#### WORK TASK:
Transcribe exactly the lines from the one containing "Cà phê rang xay (26, 2290)" through the end of the entries, including both the first and the last, and nothing else.

[Start of section]

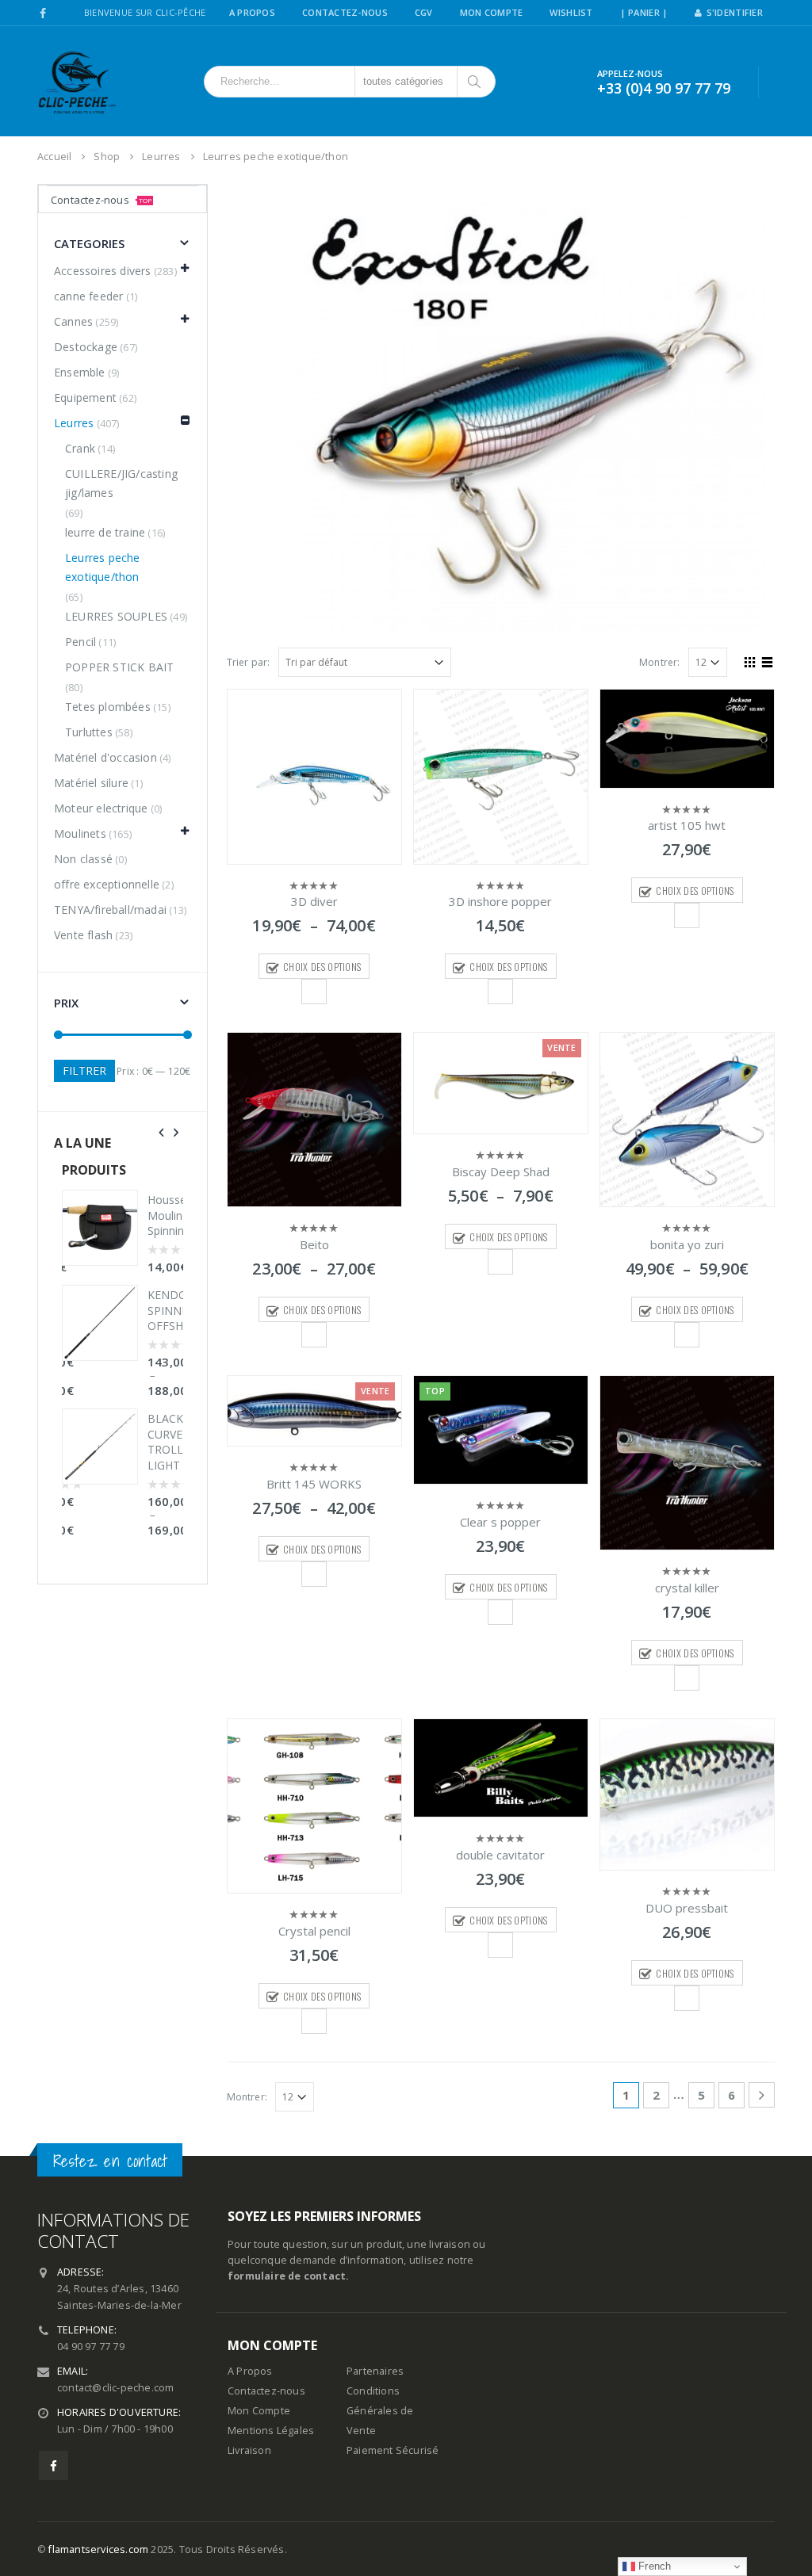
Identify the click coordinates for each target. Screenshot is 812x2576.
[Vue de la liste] (767, 660)
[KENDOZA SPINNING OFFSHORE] (100, 1323)
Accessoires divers (102, 270)
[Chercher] (475, 82)
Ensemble (79, 372)
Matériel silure (91, 782)
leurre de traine (105, 532)
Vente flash (83, 934)
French (653, 2566)
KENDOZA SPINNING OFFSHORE (165, 1310)
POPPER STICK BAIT (119, 667)
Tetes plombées (108, 706)
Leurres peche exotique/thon (102, 567)
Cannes (73, 321)
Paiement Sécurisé (393, 2450)
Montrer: (659, 662)
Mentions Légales (271, 2430)
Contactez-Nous (345, 12)
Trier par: (248, 662)
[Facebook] (43, 13)
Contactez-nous (101, 200)
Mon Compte (491, 12)
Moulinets (80, 833)
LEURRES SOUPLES (116, 616)
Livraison (249, 2450)
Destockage (85, 346)
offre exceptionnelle (106, 884)
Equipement (85, 397)
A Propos (252, 12)
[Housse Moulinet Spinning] (100, 1228)
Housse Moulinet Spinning (165, 1215)
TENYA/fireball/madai (110, 909)
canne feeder (88, 296)
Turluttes (89, 732)
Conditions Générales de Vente (380, 2410)
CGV (424, 12)
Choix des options (322, 966)
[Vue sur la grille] (750, 660)
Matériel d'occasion (105, 757)
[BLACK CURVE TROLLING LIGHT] (100, 1446)
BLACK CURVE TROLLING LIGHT (165, 1442)
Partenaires (375, 2371)
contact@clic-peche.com (115, 2387)
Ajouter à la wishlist (314, 991)
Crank (80, 448)
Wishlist (571, 12)
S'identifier (735, 12)
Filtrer (84, 1070)
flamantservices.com (98, 2549)
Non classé (83, 858)
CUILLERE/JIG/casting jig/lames (121, 483)
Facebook (53, 2465)
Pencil (80, 641)
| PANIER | (644, 12)
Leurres (74, 422)
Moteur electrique (100, 808)
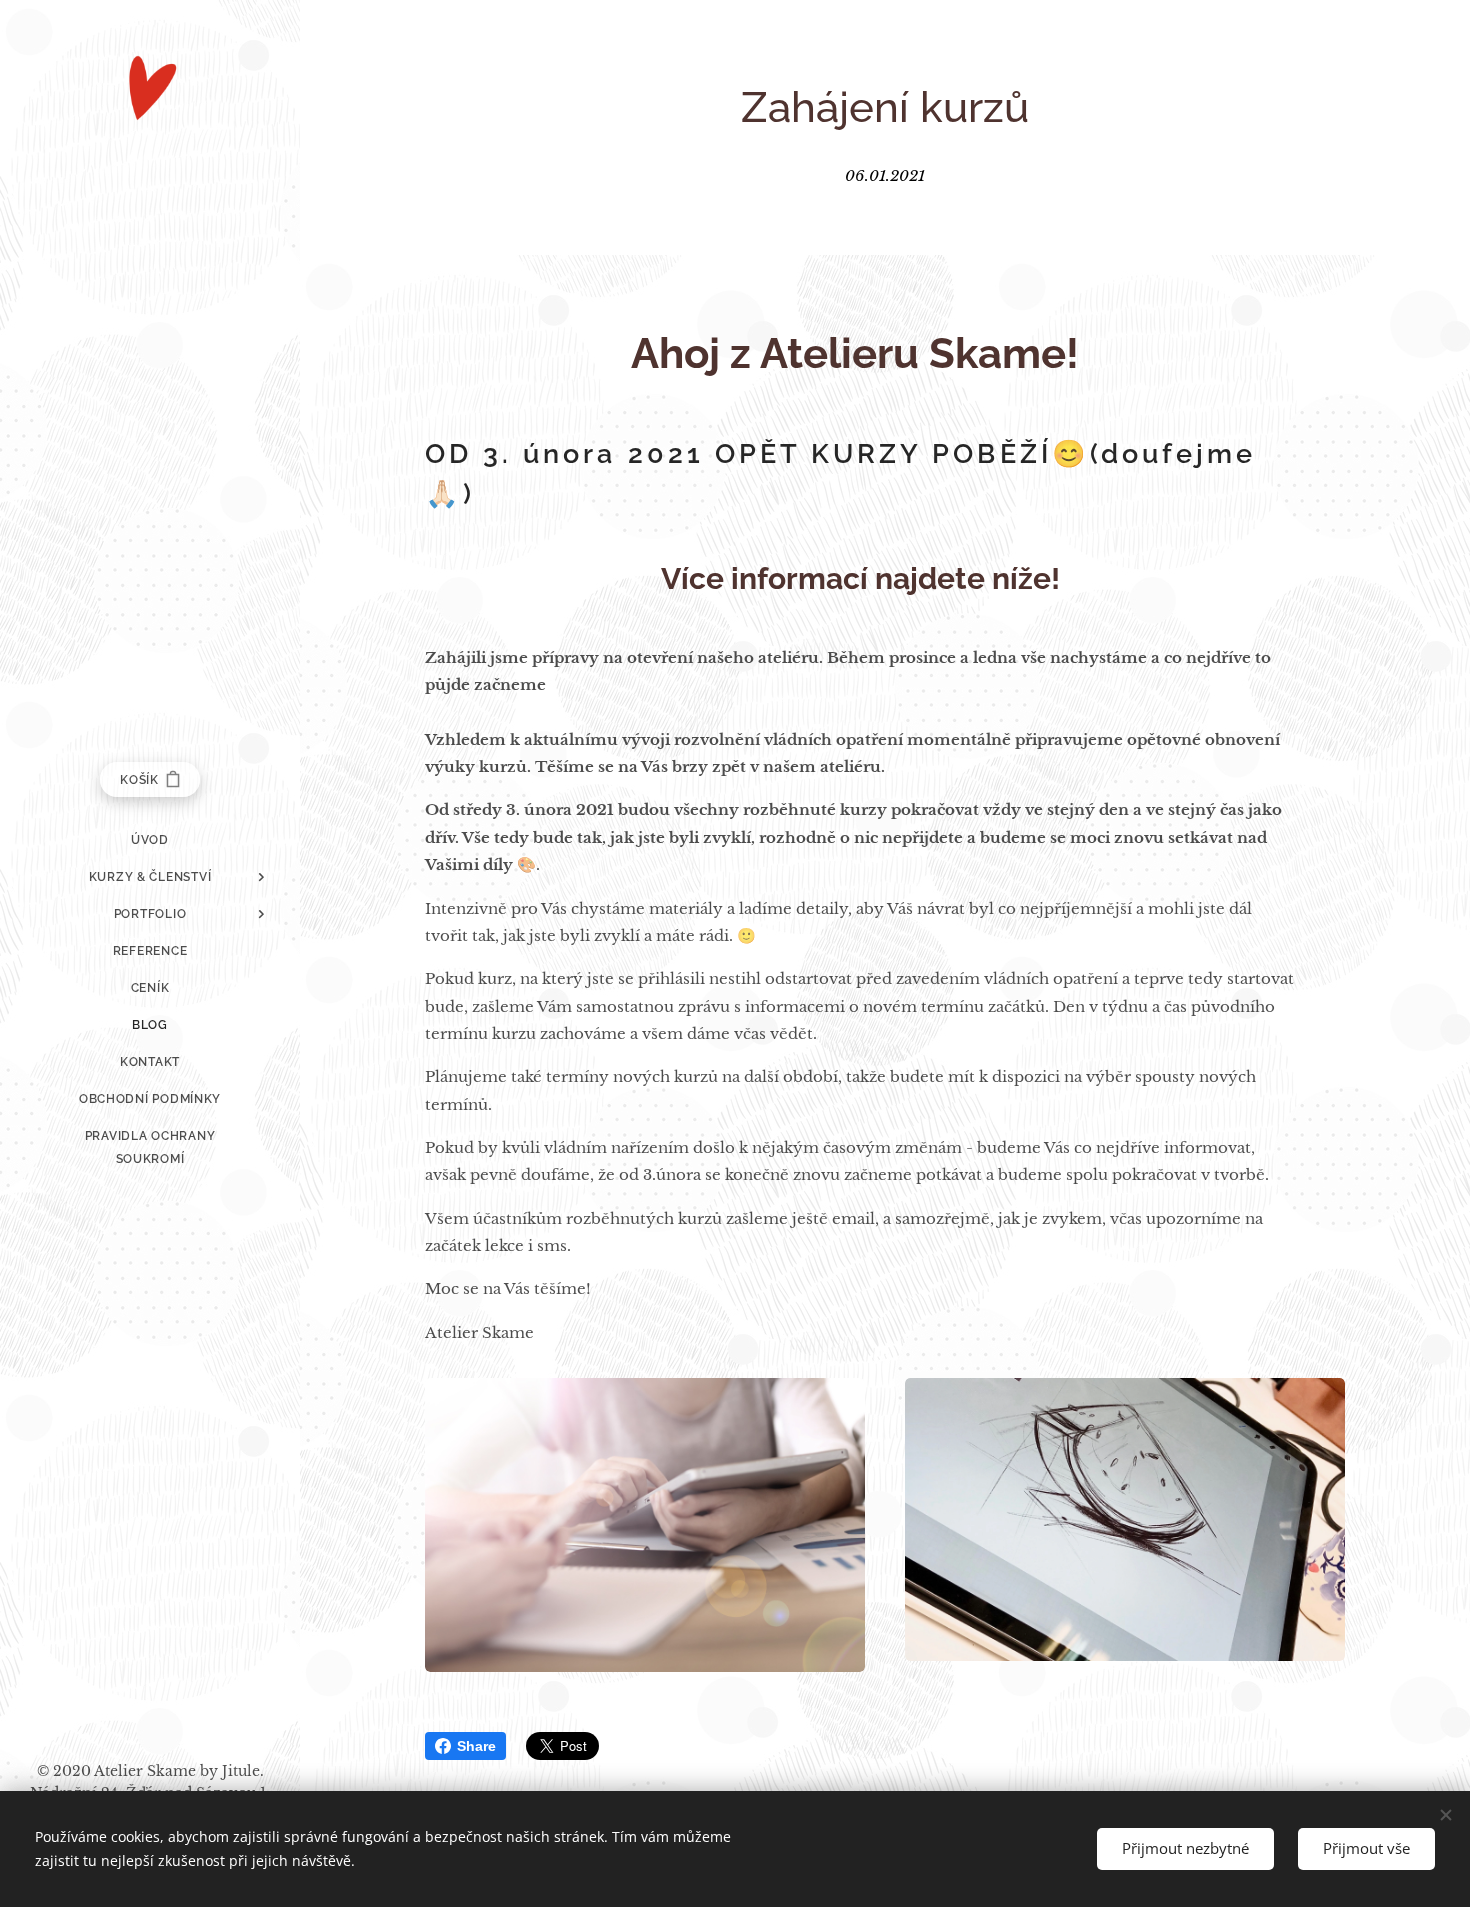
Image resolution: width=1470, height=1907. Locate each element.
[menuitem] (150, 840)
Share (476, 1746)
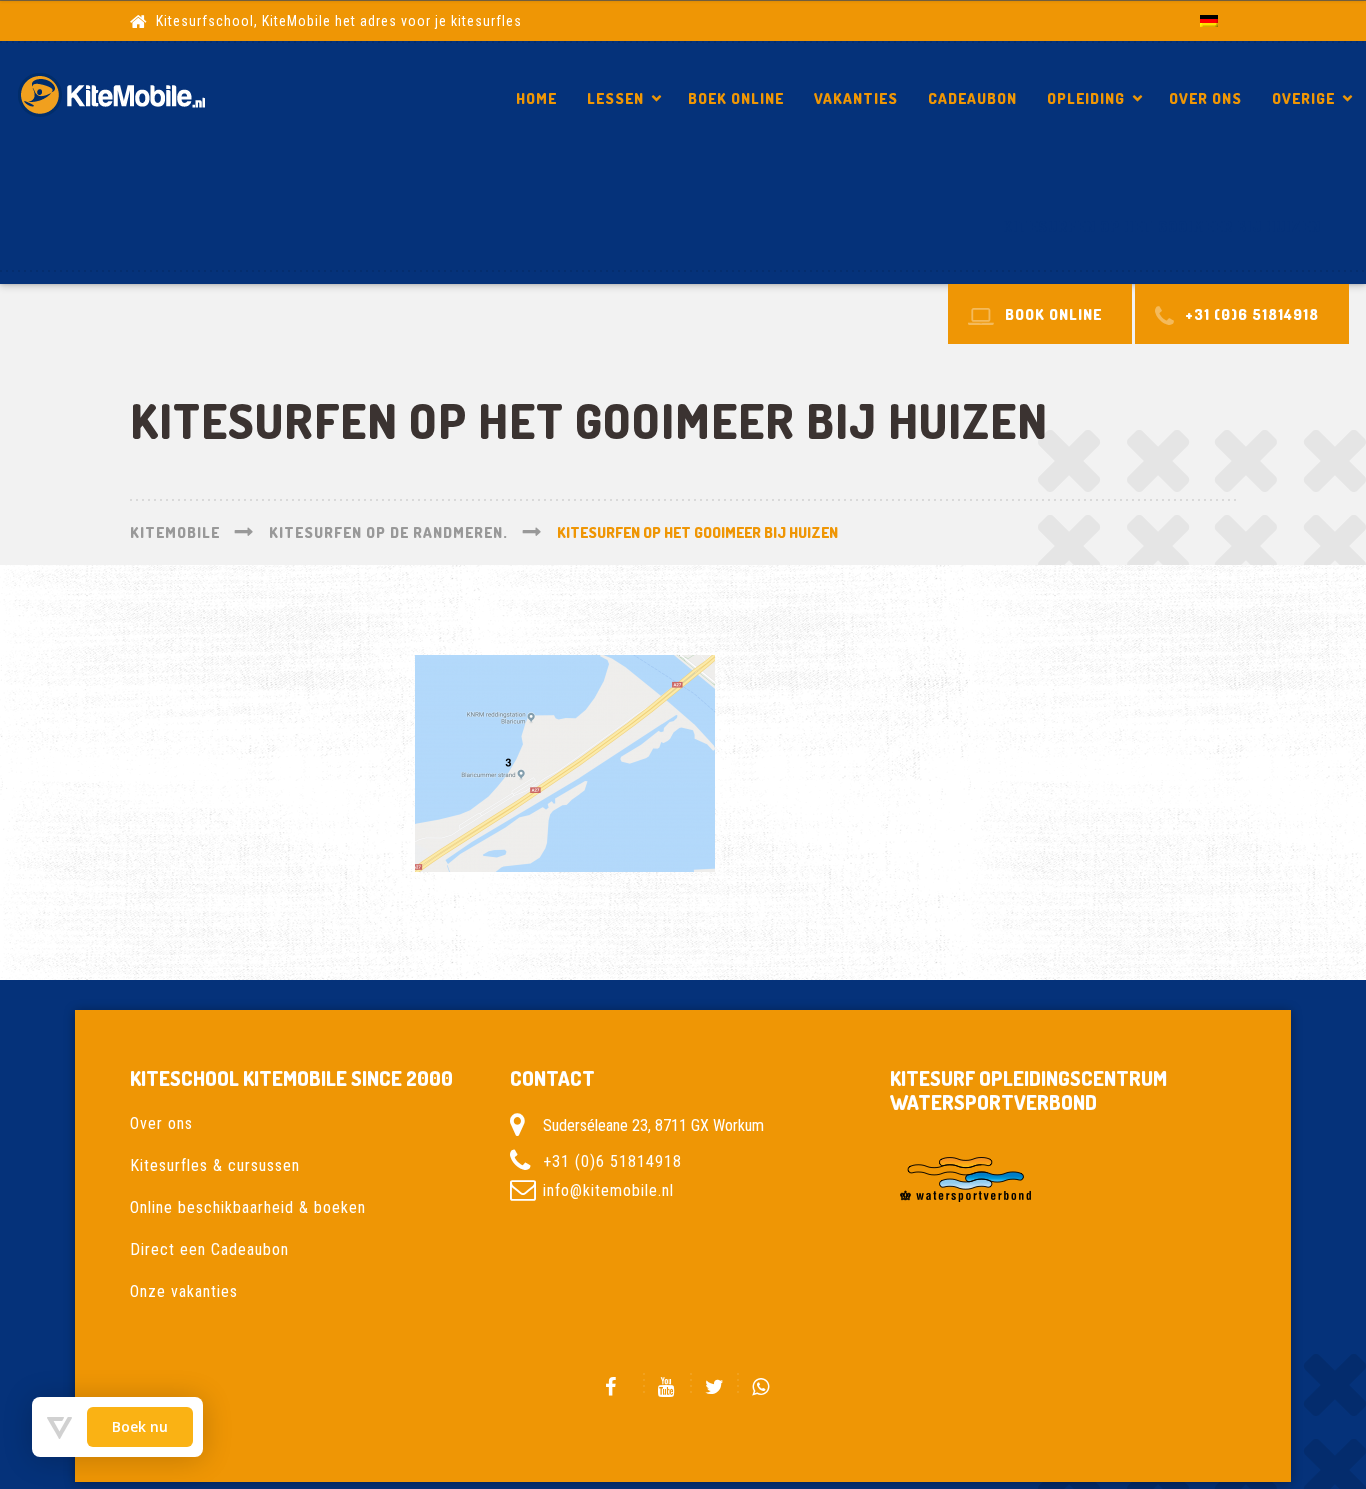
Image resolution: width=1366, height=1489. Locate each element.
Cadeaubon (972, 98)
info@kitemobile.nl (608, 1190)
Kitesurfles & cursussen (215, 1165)
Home (536, 98)
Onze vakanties (184, 1291)
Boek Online (736, 98)
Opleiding (1086, 98)
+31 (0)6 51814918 (612, 1161)
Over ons (1205, 98)
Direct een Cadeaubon (209, 1249)
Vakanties (856, 98)
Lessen (615, 98)
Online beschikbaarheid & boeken (248, 1207)
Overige (1303, 98)
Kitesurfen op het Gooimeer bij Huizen (1162, 226)
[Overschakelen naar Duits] (1209, 20)
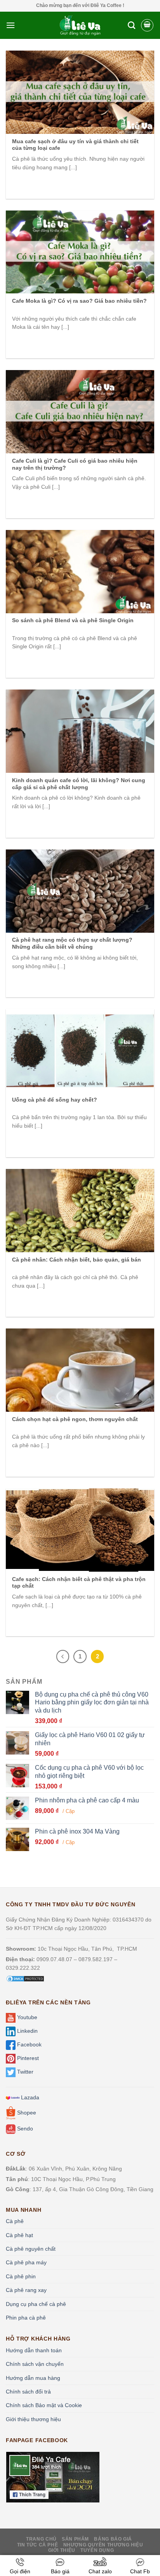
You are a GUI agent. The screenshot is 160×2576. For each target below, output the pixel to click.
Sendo (24, 2128)
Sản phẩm (75, 2539)
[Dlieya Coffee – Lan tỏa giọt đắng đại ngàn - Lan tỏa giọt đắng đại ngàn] (80, 25)
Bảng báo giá (113, 2539)
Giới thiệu (61, 2550)
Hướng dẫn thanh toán (34, 2350)
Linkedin (27, 2031)
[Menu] (10, 25)
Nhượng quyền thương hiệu (103, 2545)
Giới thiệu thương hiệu (33, 2419)
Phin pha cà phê (26, 2318)
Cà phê (15, 2221)
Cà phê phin (21, 2276)
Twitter (24, 2072)
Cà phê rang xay (26, 2290)
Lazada (29, 2097)
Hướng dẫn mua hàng (33, 2378)
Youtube (26, 2017)
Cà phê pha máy (26, 2262)
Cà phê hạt (19, 2235)
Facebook (29, 2045)
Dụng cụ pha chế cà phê (36, 2304)
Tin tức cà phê (37, 2545)
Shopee (26, 2112)
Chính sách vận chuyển (35, 2364)
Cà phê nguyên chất (31, 2249)
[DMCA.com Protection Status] (25, 1978)
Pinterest (27, 2058)
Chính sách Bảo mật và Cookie (44, 2405)
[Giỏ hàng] (147, 25)
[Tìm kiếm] (131, 25)
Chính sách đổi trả (28, 2391)
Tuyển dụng (97, 2550)
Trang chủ (41, 2539)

[End of section]

#### EXERCISE OUTPUT:
Cà phê rang xay (26, 2290)
Lazada (29, 2097)
Hướng dẫn mua hàng (33, 2378)
Youtube (26, 2017)
Cà phê pha máy (26, 2262)
Cà phê hạt (19, 2235)
Facebook (29, 2045)
Dụng cụ pha chế cà phê (36, 2304)
Tin tức cà phê (37, 2545)
Shopee (26, 2112)
Chính sách vận chuyển (35, 2364)
Cà phê nguyên chất (31, 2249)
[DMCA.com Protection Status] (25, 1978)
Pinterest (27, 2058)
Chính sách Bảo mật và Cookie (44, 2405)
[Giỏ hàng] (147, 25)
[Tìm kiếm] (131, 25)
Chính sách đổi trả (28, 2391)
Tuyển dụng (97, 2550)
Trang chủ (41, 2539)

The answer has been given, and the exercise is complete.